Key properties of the transcription engine:
- Fully on-device. No audio or text is sent anywhere. The ANE processes everything locally.
- Word-level timestamps. WhisperKit returns timestamps for every individual word, not just sentence or segment boundaries. These timestamps power the per-word highlight sync in the exported audio player.
- Auto language detection. Whisper detects the spoken language automatically. It performs best on content where a single language dominates.
- Background processing. Transcription runs asynchronously and does not block the UI. You can continue using Harvestry while transcription runs.
Whisper Models
Five model sizes are available. Choose based on how you want to balance accuracy against speed and disk space.
| Model | Disk Size | Speed | Accuracy | Best For |
|---|---|---|---|---|
| Tiny | ~75 MB | Fastest | Basic | Testing; very short clips; clearly-spoken English where accuracy is less critical |
| Base | ~150 MB | Very fast | Good | Good balance of size and quality for simple content; podcasts; meeting recordings |
| Small ★ | ~250 MB | Fast | Better | Recommended starting point; handles most lectures, accented speakers, and technical terms well |
| Medium | ~770 MB | Moderate | High | Dense academic content; multiple speakers; stronger accents; non-English material |
| Large Turbo | ~800 MB | Moderate | Best | Maximum accuracy; complex or highly technical lectures; situations where every word matters |
All five models produce word-level timestamps. The accuracy difference is most noticeable with technical jargon, accented speech, and non-English languages. ★ Small is selected by default.
Downloading a Model
Models are not bundled with the app — they are downloaded on demand from Hugging Face and cached in ~/Library/Caches/. You must download at least one model before processing your first lecture.
Click the gear icon in the top-right toolbar, or use the menu bar: Harvestry → Settings.
The first tab in Settings is Transcription. It shows the three available models and their download status.
Click the model row to select it, then click Download. A progress bar shows download progress. The download requires roughly 75 MB–800 MB depending on the model.
The model status changes to Ready with a green checkmark. You can close Settings and begin processing.
Selecting a Model Per Lecture
Each lecture can be transcribed with any downloaded model, regardless of the global default set in Settings.
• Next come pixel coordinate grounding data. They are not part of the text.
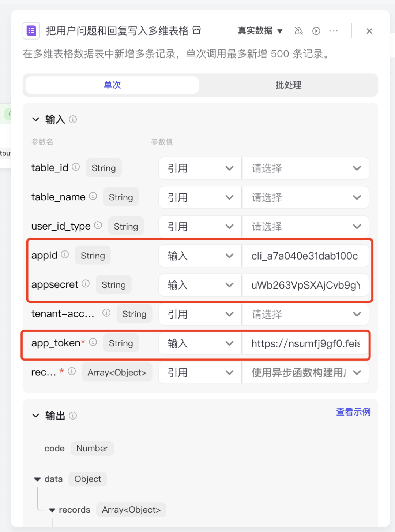The image size is (395, 532).
Task: Click the edit icon beside the node title
Action: point(197,30)
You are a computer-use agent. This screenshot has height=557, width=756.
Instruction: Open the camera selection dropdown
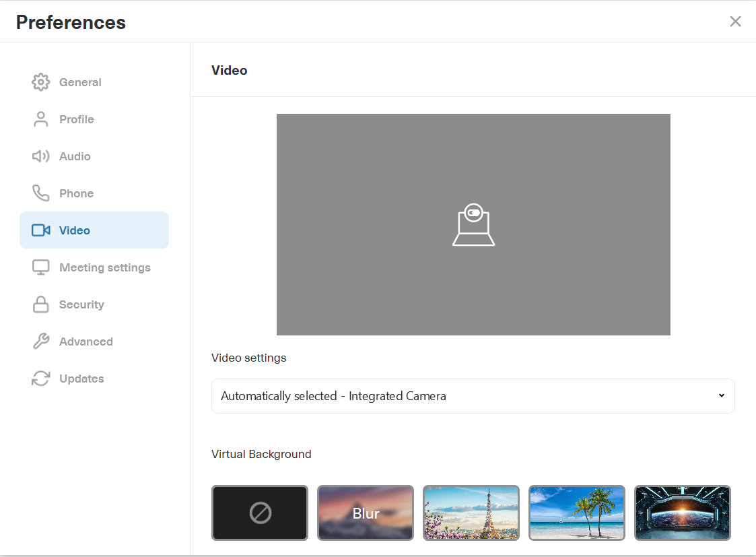[473, 396]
On the lecture detail view, the Transcription step row shows the currently selected model in its subtitle. Click the model name to open a menu picker and select a different model before starting processing.
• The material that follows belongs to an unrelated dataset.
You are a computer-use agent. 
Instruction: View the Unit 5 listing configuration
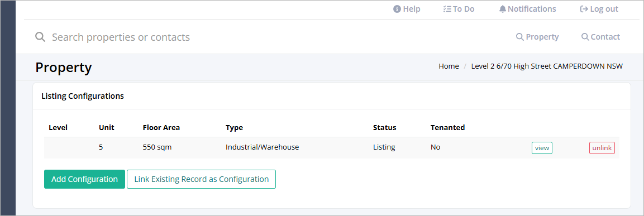point(542,148)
The model choice is stored per lecture and shown in the step row even after processing completes, so you can always see which model was used.
Model Mismatch Warning
If you change the global default model in Settings after a lecture has already been transcribed, the step row for that lecture will appear in orange. This indicates a mismatch between the model that was used and the current global default — it does not mean anything is wrong, just that the transcript was generated with a different model than your current preference.
To clear the mismatch warning, either:
- Change the per-lecture model selection back to match the transcript, or
- Retranscribe the lecture with the new model (see below).
Retranscribing
You can re-run transcription on a completed lecture at any time, for example to use a more accurate model or to pick up improvements after updating WhisperKit.
- Select the lecture in the sidebar.
- In the detail view, click the ⋯ overflow menu in the toolbar.
- Choose Retranscribe.
- A confirmation dialog warns that the existing transcript will be replaced. Confirm to proceed.
Retranscription runs only steps 1 and 4 of the pipeline — your existing screenshots are preserved. The HTML export is regenerated after the new transcript is ready.
Updating WhisperKit Models
Harvestry checks for model updates from Hugging Face every 24 hours. When an update is available, the model row in Settings shows an update badge. Click Update to download the newer weights. The update check compares local snapshot SHAs against the Hugging Face Hub HEAD.